# Extrait cité
==============================

Intervention de Jean Desessard

Réunion du 11 septembre 2006 à 15h00
Eau et milieux aquatiques — Article 37

Photo de Jean DesessardJean Desessard :

Monsieur le président, madame la ministre, mes chers collègues, en ouverture du débat relatif à l'article 37, qui fixe les redevances des agences de l'eau, j'aimerais attirer votre attention sur le combat que mène le CEDAPA, le centre d'étude pour un développement agricole plus autonome, une association d'éleveurs bretons engagés depuis vingt-quatre ans dans une agriculture durable ou biologique, près de Saint-Brieuc.

On nous dit souvent, à nous les écologistes, que nous sommes contre les agriculteurs et que nous voulons toujours les taxer. Eh bien non, il y a des agriculteurs qui mènent ce combat ! Depuis le 8 septembre dernier, ils font d'ailleurs une grève de la faim deux jours par semaine pour soutenir la mise en place d'une politique de développement durable et dénoncer les aides de la politique agricole commune, la PAC, à des cultures polluantes.

==============================

[Items de données]
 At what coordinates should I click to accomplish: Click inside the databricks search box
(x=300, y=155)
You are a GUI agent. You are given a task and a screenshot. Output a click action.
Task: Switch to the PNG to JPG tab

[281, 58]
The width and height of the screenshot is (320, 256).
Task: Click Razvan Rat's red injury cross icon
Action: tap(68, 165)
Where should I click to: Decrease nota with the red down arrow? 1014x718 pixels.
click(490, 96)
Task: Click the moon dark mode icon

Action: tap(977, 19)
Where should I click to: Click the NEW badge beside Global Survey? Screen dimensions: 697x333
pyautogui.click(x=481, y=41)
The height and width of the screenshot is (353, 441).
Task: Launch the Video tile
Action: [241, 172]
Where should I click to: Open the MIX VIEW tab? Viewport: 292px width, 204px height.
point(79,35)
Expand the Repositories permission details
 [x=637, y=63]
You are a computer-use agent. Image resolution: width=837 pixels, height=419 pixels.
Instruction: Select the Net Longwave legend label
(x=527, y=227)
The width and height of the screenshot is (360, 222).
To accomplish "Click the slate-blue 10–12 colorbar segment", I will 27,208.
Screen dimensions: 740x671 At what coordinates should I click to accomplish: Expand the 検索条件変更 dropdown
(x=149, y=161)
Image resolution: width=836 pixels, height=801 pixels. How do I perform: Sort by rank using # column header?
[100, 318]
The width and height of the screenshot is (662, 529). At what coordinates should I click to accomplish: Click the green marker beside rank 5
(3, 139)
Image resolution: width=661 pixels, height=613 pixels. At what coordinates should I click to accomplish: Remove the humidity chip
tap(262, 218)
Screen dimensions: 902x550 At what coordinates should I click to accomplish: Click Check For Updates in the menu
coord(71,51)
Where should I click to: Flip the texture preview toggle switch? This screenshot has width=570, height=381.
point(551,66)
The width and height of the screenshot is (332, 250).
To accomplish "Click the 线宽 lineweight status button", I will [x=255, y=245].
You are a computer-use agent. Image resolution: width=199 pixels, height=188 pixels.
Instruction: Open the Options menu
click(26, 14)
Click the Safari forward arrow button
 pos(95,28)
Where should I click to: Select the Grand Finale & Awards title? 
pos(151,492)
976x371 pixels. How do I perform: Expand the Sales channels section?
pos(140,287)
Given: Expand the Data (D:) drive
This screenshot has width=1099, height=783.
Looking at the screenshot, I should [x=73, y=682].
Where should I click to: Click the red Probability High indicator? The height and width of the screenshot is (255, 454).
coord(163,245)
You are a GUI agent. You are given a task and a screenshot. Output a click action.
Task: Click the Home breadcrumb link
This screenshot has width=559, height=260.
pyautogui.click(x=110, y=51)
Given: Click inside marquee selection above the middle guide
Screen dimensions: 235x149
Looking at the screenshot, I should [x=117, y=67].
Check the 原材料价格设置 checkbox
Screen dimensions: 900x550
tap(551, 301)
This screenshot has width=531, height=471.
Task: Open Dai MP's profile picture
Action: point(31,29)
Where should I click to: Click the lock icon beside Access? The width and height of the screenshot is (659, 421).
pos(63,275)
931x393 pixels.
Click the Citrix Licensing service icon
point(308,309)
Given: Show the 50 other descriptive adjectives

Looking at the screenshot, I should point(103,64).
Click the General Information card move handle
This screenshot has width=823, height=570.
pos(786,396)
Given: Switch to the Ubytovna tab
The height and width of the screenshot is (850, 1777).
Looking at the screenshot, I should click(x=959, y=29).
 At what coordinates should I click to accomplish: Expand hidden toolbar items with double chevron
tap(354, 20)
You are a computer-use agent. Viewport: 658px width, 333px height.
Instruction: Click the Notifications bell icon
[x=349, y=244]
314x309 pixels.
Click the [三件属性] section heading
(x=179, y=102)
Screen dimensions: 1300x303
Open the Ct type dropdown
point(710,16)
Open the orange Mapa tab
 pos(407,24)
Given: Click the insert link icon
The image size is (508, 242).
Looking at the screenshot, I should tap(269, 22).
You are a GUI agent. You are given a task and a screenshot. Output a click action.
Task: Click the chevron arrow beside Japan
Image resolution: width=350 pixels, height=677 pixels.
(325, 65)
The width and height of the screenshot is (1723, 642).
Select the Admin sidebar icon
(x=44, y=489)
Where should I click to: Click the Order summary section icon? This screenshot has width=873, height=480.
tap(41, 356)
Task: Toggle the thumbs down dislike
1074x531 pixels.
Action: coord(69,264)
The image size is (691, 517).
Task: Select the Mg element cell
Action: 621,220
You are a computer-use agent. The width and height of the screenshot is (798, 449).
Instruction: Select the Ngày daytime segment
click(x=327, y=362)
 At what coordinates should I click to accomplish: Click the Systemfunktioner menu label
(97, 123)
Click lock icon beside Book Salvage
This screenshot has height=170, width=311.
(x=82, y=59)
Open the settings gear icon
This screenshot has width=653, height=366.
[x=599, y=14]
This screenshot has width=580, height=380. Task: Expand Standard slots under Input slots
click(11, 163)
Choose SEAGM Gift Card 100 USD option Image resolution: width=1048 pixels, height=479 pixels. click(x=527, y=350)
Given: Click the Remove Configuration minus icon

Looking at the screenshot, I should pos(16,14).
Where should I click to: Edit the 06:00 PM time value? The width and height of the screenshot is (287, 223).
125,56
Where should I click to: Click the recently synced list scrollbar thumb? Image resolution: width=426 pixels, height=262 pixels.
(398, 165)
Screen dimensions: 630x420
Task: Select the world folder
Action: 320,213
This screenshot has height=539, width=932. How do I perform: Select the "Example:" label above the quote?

==============================

# Exercices à réaliser
[a] Selon l'intervention de Jean Desessard, depuis combien d'années les éleveurs du CEDAPA pratiquent-ils une agriculture durable ou biologique ?
[b] D'après l'intervention de Jean Desessard, pour quelles raisons les éleveurs du CEDAPA font-ils une grève de la faim deux jours par semaine ?
[c] Prolongez l'intervention de Jean Desessard sur l'article 37 au-delà de sa dernière phrase.
Les items proviennent d'une autre source.

# Réponses
[a] Depuis vingt-quatre ans.

[b] Ils font cette grève de la faim pour soutenir la mise en place d'une politique de développement durable. Ils veulent aussi dénoncer les aides que la politique agricole commune, la PAC, accorde à des cultures polluantes.

[c]
Leur lutte contre les modalités d'attribution des aides de la PAC rejoint nos critiques à l'encontre des modalités de fixation des redevances proposées à l'article 37.

Il faudrait aujourd'hui établir une écoconditionnalité des aides et des taxes, afin de réorienter notre agriculture, au moyen d'incitations financières, pour préserver la ressource aquatique.

Les agriculteurs des Côtes-d'Armor dénoncent l'application française de la nouvelle politique agricole commune, qui pénalise leurs efforts pour protéger les eaux et les sols dans une région, la Bretagne, où le problème est crucial.

Depuis 2006, c'est à chaque État membre de l'Union européenne de choisir les modalités d'attribution des aides de la PAC. Or, le Gouvernement français a choisi de calculer le montant que chaque agriculteur touchera en fonction de ce qu'il percevait en moyenne en 2000, en 2001 et en 2002.

Les agriculteurs qui étaient beaucoup aidés, à savoir ceux qui font des céréales, du maïs fourrage ou des oléagineux, c'est-à-dire des cultures consommatrices d'engrais et de pesticides, seront toujours autant aidés ; en revanche, ceux qui avaient choisi l'herbe comme fourrage pour une production laitière ou de viande bovine et qui percevaient très peu d'argent continueront d'être aussi peu aidés.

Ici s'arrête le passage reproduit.